Auch die Bezirksprominenz gibt sich im MedienPoint geradezu die Klinke in die Hand, ob BVV-Vorsteherin Petra Dittmeyer, Bezirksbürgermeisterin Angelika Schöttler oder Jugendstadtrat Oliver Schworck, alle waren schon mehrfach in der Werderstraße in Tempelhof. Ein Netzwerk aus Nachbarn und Freunden unterstützt den Medien-Point mit Geld- und Sachspenden, wie zum Beispiel Lothar Nest von der gleichnamigen Sportschule, Wolfgang Spranger vom Verein Lichtenrader Volkspark, Thomas Jaeschke von Walter Confiserie, oder Ed Koch vom Tempelhofer Forum. Auch Juppy von der um die Ecke gelegenen ufaFabrik ist häufig Gast im MedienPoint wie auch RBB-Mann Daniel Gäsche.

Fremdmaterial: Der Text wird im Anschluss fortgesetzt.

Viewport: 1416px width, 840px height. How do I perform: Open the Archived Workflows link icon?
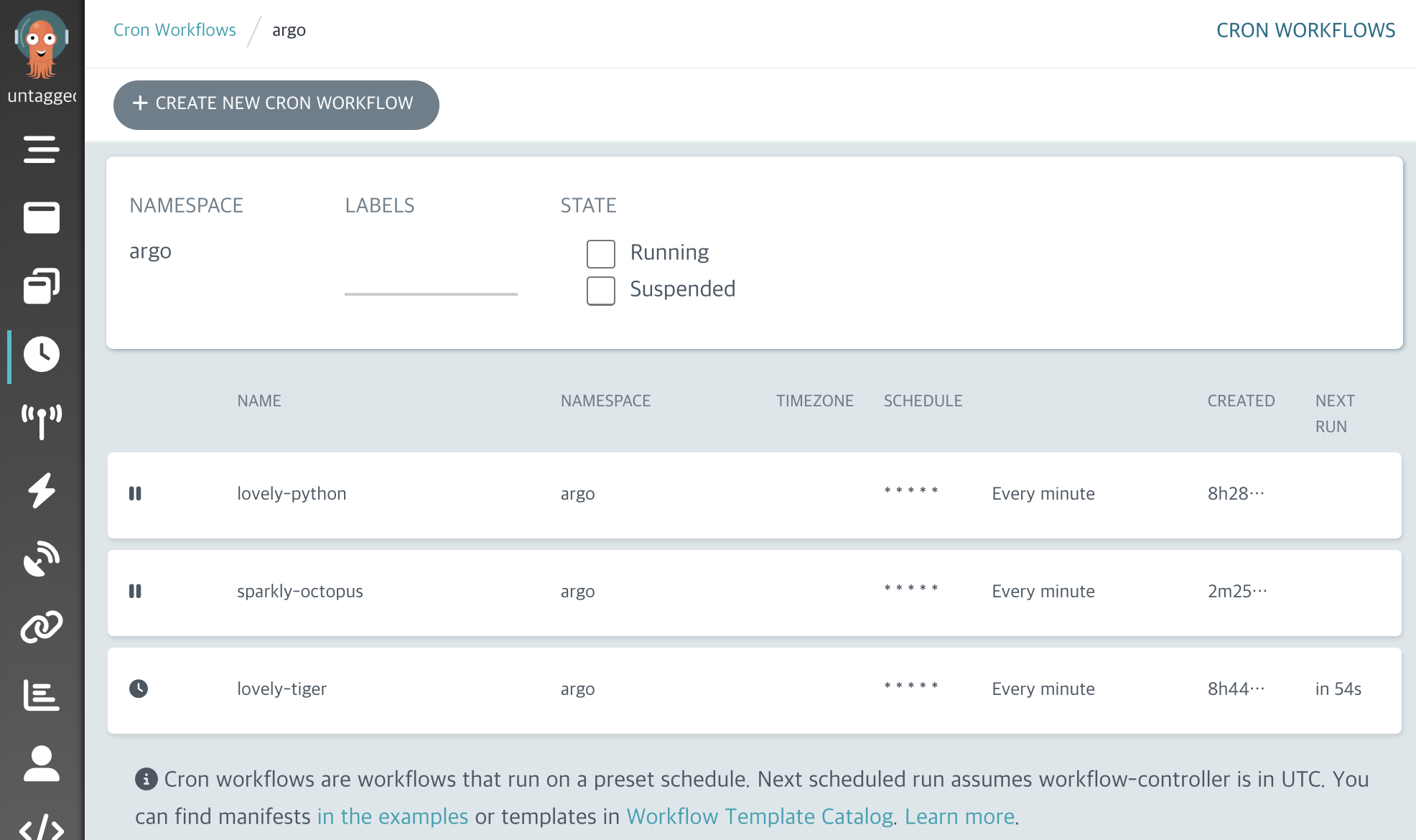coord(41,626)
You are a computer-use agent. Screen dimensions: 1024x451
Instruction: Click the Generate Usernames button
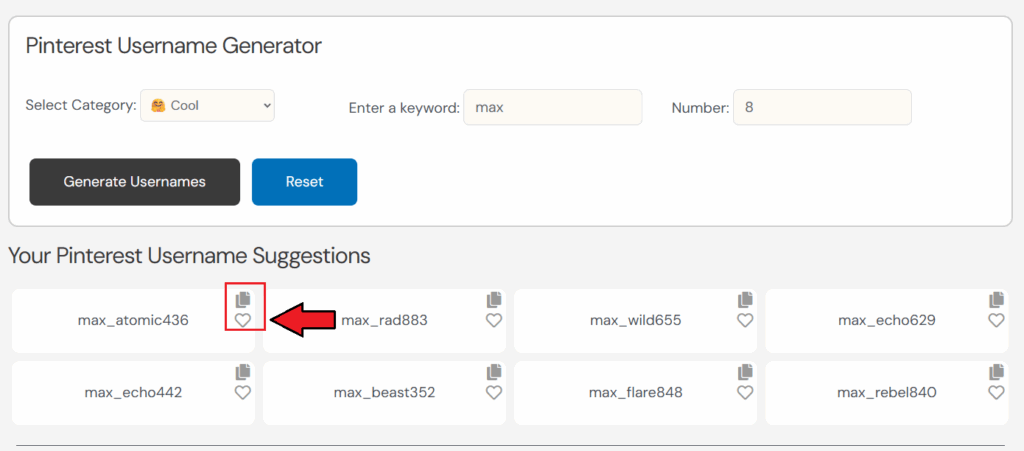135,181
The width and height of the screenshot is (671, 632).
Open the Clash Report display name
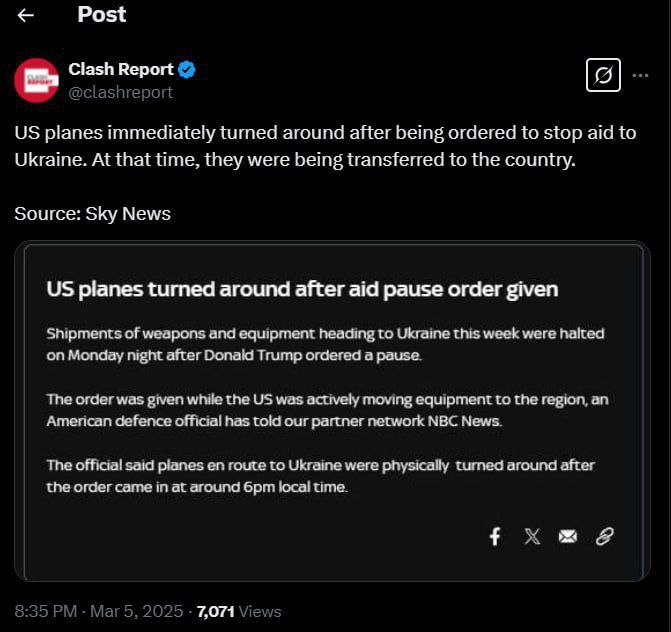click(x=120, y=70)
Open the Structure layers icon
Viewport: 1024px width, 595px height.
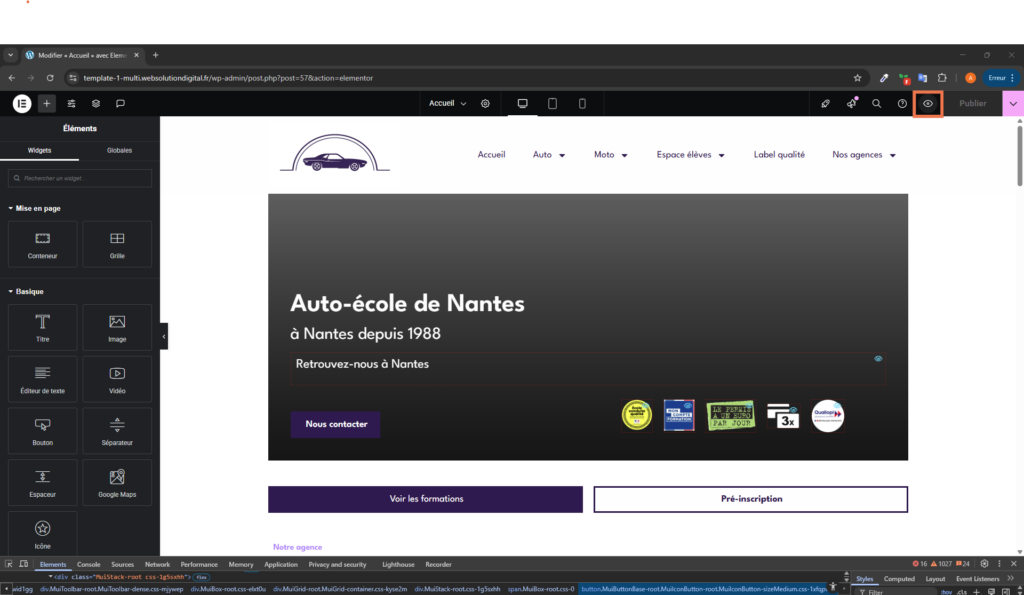click(96, 103)
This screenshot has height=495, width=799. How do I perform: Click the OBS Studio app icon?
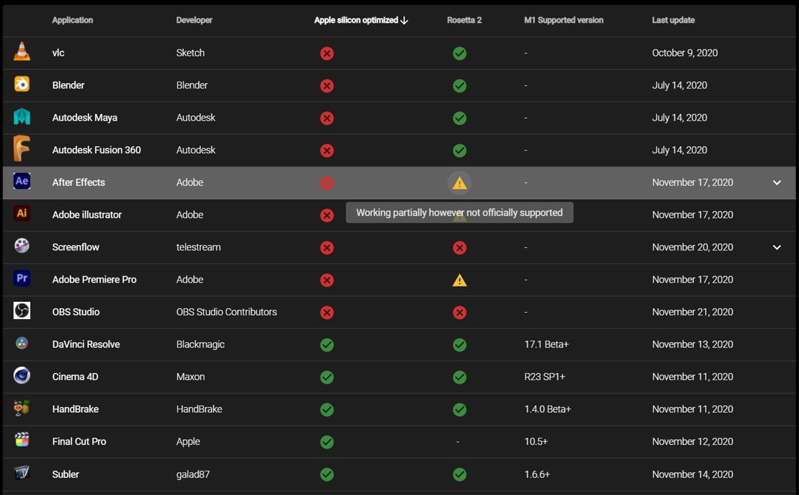(x=22, y=311)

Fassen wir also zusammen: es gibt in Tempelhof-Schöneberg zwei Medien-Points und zwei Bücherschränke sowie unweit einen weiteren in Kreuzberg. Das alles weiß die SPD-Fraktion nicht? Und die restliche BVV auch nicht? Was soll dieser völlig unsinnige Antrag? Anstatt Bestehendes zu unterstützen und zu fördern, will man sich – aus welchem Grunde auch immer – ein Denkmal mit einer neuen Einrichtung setzen. Ein freier Träger oder eine soziale Einrichtung soll mit dem Vorhaben betraut werden. Welche Kosten entstehen dadurch? Ist es nicht sinnvoller, das dafür vorgesehene Geld in die bestehenden Einrichtungen zu geben und diesen damit ein noch besseres Angebot zu ermöglichen? Die vorhandenen Bücherstuben machen nichts anderes als das, was jetzt zusätzlich geplant werden soll. Und es sind freie Träger, die sich darum kümmern.

Henning Hamann von MedienPoint Tempelhof ist über den SPD-Antrag regelrecht empört. „Wofür geben wir uns eigentlich so viel Mühe, wenn unsere Arbeit derartig ignoriert und konterkariert wird?“ Das Argument, dass ein öffentlicher Bücherschrank rund um die Uhr geöffnet wäre, ist lächerlich. Wem fällt an einem regnerischen Sonntagnachmittag ein, sich aus einer ausgedienten Telefonzelle ein Buch zu holen? Das kann man in einem gemütlichen MedienPoint auch freitags bis 18 Uhr erledigen. Dazu noch mit fachkundiger Beratung der Mitarbeiter. Der Antrag ist überflüssig. Die Bezirksverordneten sollten sich künftig vorher informieren, bevor sie sich mit Überflüssigem beschäftigen.

Eines sollte aber geprüft werden, nämlich ob man mit den offenbar vorhandenen Mitteln einen Fonds für Veranstaltungen und besondere Projekte der bestehenden Einrichtungen ins Leben rufen könnte.